**Problem description:**
Retype every one of the following items word for word, with no changes.

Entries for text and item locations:
+ + + + +

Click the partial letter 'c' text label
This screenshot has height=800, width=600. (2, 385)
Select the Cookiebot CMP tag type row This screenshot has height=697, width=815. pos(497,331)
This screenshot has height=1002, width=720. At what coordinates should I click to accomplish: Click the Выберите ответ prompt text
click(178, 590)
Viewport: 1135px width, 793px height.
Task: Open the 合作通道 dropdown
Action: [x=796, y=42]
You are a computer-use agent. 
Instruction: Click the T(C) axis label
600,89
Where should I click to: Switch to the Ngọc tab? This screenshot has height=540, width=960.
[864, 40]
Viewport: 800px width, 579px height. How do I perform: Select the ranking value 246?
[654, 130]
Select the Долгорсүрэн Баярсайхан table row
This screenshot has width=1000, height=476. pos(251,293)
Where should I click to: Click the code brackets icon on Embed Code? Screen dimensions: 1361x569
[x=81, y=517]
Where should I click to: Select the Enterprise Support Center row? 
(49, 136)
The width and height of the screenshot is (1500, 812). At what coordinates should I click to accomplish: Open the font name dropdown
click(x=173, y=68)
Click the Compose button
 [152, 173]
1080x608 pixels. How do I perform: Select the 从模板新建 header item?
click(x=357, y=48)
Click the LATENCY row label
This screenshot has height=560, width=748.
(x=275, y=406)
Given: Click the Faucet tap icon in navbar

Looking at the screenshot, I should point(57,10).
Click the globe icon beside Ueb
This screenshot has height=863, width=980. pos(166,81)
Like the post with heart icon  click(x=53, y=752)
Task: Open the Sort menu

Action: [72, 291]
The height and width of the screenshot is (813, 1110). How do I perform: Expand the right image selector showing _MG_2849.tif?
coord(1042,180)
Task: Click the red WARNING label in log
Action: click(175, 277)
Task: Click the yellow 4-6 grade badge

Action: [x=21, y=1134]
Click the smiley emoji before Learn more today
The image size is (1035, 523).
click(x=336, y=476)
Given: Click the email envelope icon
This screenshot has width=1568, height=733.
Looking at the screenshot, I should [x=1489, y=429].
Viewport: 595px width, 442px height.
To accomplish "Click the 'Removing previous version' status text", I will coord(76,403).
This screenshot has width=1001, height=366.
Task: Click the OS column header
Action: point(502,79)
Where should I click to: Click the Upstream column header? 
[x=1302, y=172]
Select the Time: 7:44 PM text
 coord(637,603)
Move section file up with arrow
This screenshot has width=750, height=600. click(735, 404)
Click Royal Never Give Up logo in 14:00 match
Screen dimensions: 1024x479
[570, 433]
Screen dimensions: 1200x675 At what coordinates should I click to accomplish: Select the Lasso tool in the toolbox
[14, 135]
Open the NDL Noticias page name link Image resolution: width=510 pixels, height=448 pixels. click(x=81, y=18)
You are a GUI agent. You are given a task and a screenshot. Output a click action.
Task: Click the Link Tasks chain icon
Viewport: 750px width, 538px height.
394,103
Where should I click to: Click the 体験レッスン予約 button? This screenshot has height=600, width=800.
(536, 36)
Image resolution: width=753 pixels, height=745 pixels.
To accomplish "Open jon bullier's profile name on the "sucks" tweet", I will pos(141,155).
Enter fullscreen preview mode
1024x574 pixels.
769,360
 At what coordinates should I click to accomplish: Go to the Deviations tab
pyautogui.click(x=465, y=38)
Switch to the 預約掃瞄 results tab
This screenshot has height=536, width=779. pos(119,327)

+ + + + +

**Response to the task:**
Click the partial letter 'c' text label
This screenshot has height=800, width=600. (2, 385)
Select the Cookiebot CMP tag type row This screenshot has height=697, width=815. pos(497,331)
This screenshot has height=1002, width=720. At what coordinates should I click to accomplish: Click the Выберите ответ prompt text
click(178, 590)
Viewport: 1135px width, 793px height.
Task: Open the 合作通道 dropdown
Action: [x=796, y=42]
You are a computer-use agent. 
Instruction: Click the T(C) axis label
600,89
Where should I click to: Switch to the Ngọc tab? This screenshot has height=540, width=960.
[864, 40]
Viewport: 800px width, 579px height. How do I perform: Select the ranking value 246?
[654, 130]
Select the Долгорсүрэн Баярсайхан table row
This screenshot has width=1000, height=476. pos(251,293)
Where should I click to: Click the code brackets icon on Embed Code? Screen dimensions: 1361x569
[x=81, y=517]
Where should I click to: Select the Enterprise Support Center row? 
(49, 136)
The width and height of the screenshot is (1500, 812). At what coordinates should I click to accomplish: Open the font name dropdown
click(x=173, y=68)
Click the Compose button
 [152, 173]
1080x608 pixels. How do I perform: Select the 从模板新建 header item?
click(x=357, y=48)
Click the LATENCY row label
This screenshot has height=560, width=748.
(x=275, y=406)
Given: Click the Faucet tap icon in navbar

Looking at the screenshot, I should point(57,10).
Click the globe icon beside Ueb
This screenshot has height=863, width=980. pos(166,81)
Like the post with heart icon  click(x=53, y=752)
Task: Open the Sort menu

Action: [72, 291]
The height and width of the screenshot is (813, 1110). How do I perform: Expand the right image selector showing _MG_2849.tif?
coord(1042,180)
Task: Click the red WARNING label in log
Action: click(175, 277)
Task: Click the yellow 4-6 grade badge

Action: [x=21, y=1134]
Click the smiley emoji before Learn more today
The image size is (1035, 523).
click(x=336, y=476)
Given: Click the email envelope icon
This screenshot has width=1568, height=733.
Looking at the screenshot, I should [x=1489, y=429].
Viewport: 595px width, 442px height.
To accomplish "Click the 'Removing previous version' status text", I will coord(76,403).
This screenshot has width=1001, height=366.
Task: Click the OS column header
Action: point(502,79)
Where should I click to: Click the Upstream column header? 
[x=1302, y=172]
Select the Time: 7:44 PM text
 coord(637,603)
Move section file up with arrow
This screenshot has width=750, height=600. click(735, 404)
Click Royal Never Give Up logo in 14:00 match
Screen dimensions: 1024x479
[570, 433]
Screen dimensions: 1200x675 At what coordinates should I click to accomplish: Select the Lasso tool in the toolbox
[14, 135]
Open the NDL Noticias page name link Image resolution: width=510 pixels, height=448 pixels. click(x=81, y=18)
You are a GUI agent. You are given a task and a screenshot. Output a click action.
Task: Click the Link Tasks chain icon
Viewport: 750px width, 538px height.
394,103
Where should I click to: Click the 体験レッスン予約 button? This screenshot has height=600, width=800.
(536, 36)
Image resolution: width=753 pixels, height=745 pixels.
To accomplish "Open jon bullier's profile name on the "sucks" tweet", I will pos(141,155).
Enter fullscreen preview mode
1024x574 pixels.
769,360
 At what coordinates should I click to accomplish: Go to the Deviations tab
pyautogui.click(x=465, y=38)
Switch to the 預約掃瞄 results tab
This screenshot has height=536, width=779. pos(119,327)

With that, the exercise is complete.